Businesses that are rushing to join the BYOD craze are heading for disaster if they do not get the security side of things right.
That’s according to Robert Schifreen, author and ex-hacker. Speaking at an event in London he said companies need to get their security in order before embarking on a BYOD policy. If they don’t, he said, the consequences could be disastrous.
"BYOD is a lot like cloud computing – it had been around for ages but then it got a sexy name and everyone was talking about it. Then companies jumped in and made decisions, not necessarily good decisions, to go with it and then it became huge," he said.
"I think that may well be the same with BYOD. It’s got a sexy name and people are talking about it. It’s making companies think they can kill their hardware budget by letting people bring their own machines," he added. "I think companies jumping on the BYOD bandwagon are heading for a fall if they do not do it right."

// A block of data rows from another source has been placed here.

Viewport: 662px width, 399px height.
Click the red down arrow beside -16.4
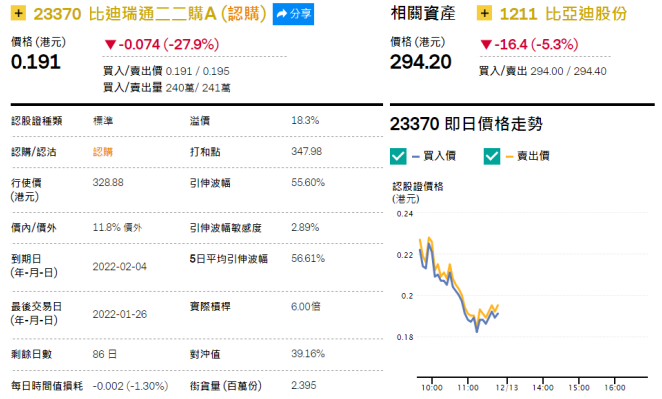coord(486,44)
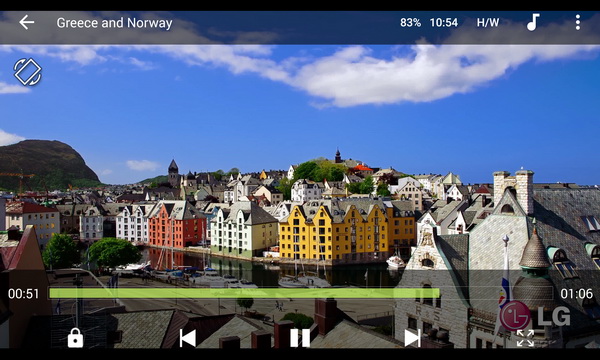Change the aspect ratio with the zoom arrows icon
Image resolution: width=600 pixels, height=360 pixels.
click(x=525, y=338)
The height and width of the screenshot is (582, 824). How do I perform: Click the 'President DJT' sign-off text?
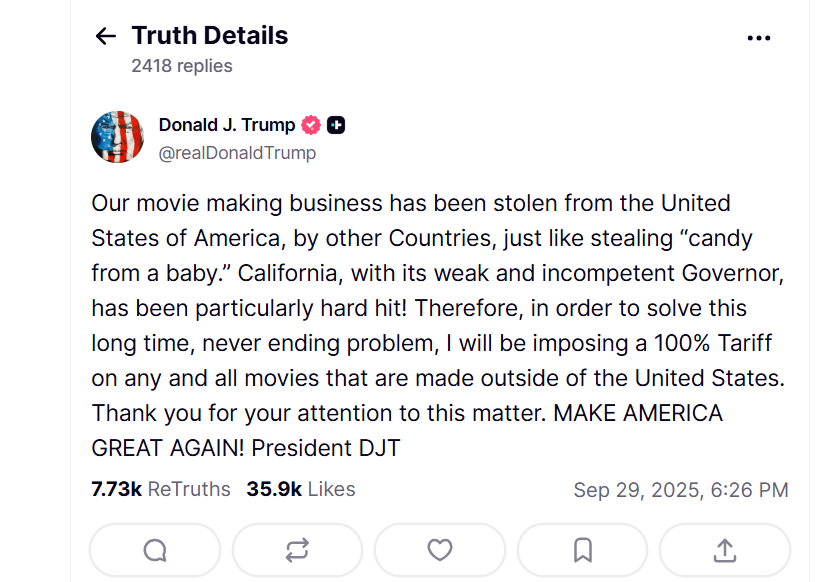click(x=326, y=447)
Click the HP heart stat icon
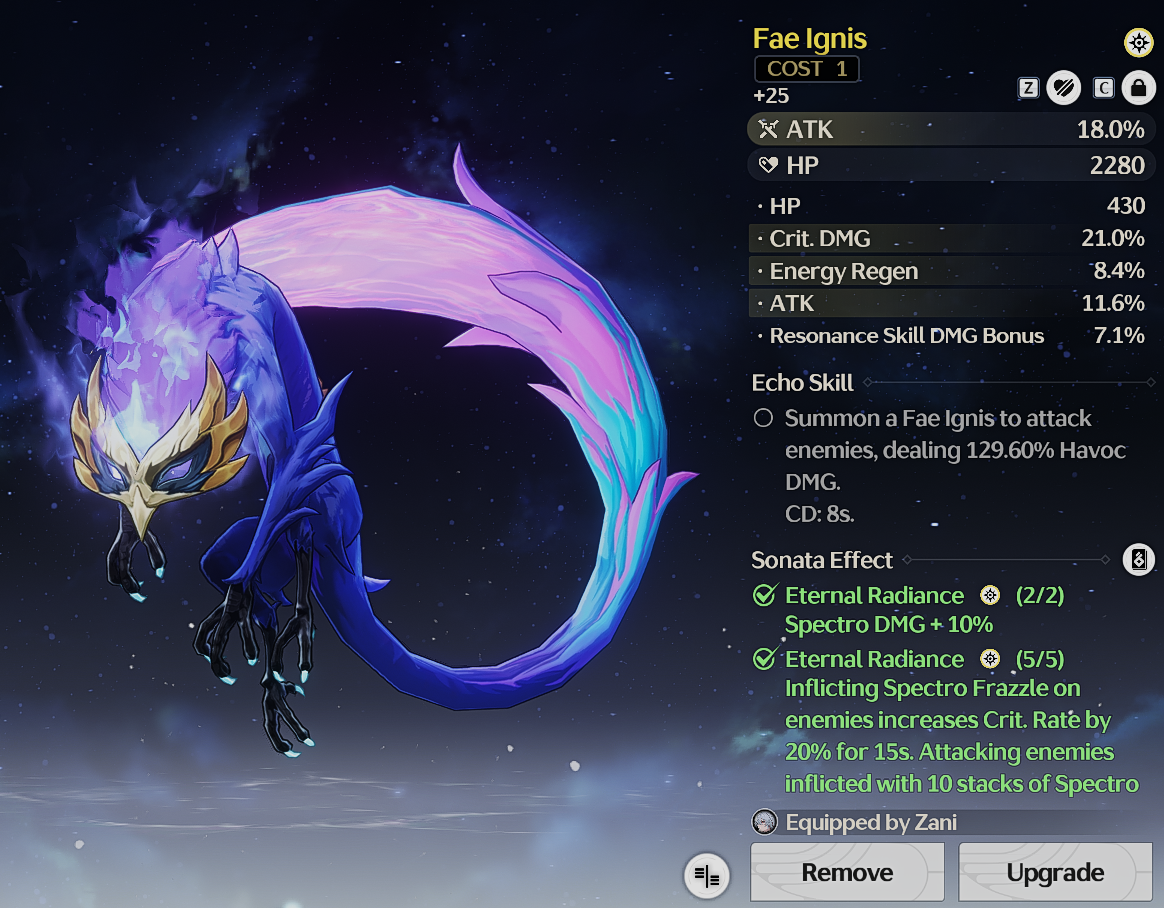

But how do companies ensure they get it right? Anna Watson, general manager security solutions at Dimension Data, told CBR that accurate planning is the way to do it, and that it actually represents a great opportunity to revisit out of date policies and ensure workers remain productive yet secure.
Security policies in place at many businesses were written at a time when the mobile fleet consisted of laptops that were corporate-issued and fully locked down. That is simply not the case these days, with workers using iPhones, iPads and other mobile devices to get their work done.
"Businesses need to go back and look at their overall security policy. What we’re finding is that most organisations do have policies in place but they need to be adjusted and incorporate new devices," Watson said. "It’s not about ripping and replacing; it’s about seeing how they can adjust the current technology policies and processes in place."
Watson points out that the device is little more than a tool to connect to the data or services workers need to be more productive. The shift in the security industry from protecting the device to protecting the data is a welcome one, Watson added.
"BYOD is a great starting point because it is something very tangible. But really they need to look at the bigger picture, which includes the data centre, the applications and even the network they have access to," she told CBR. "Then you can review policies and see what the risk really is."
"The positive," Watson concluded, "is that it is an opportunity to review something that is in place and adjust it to a new environment."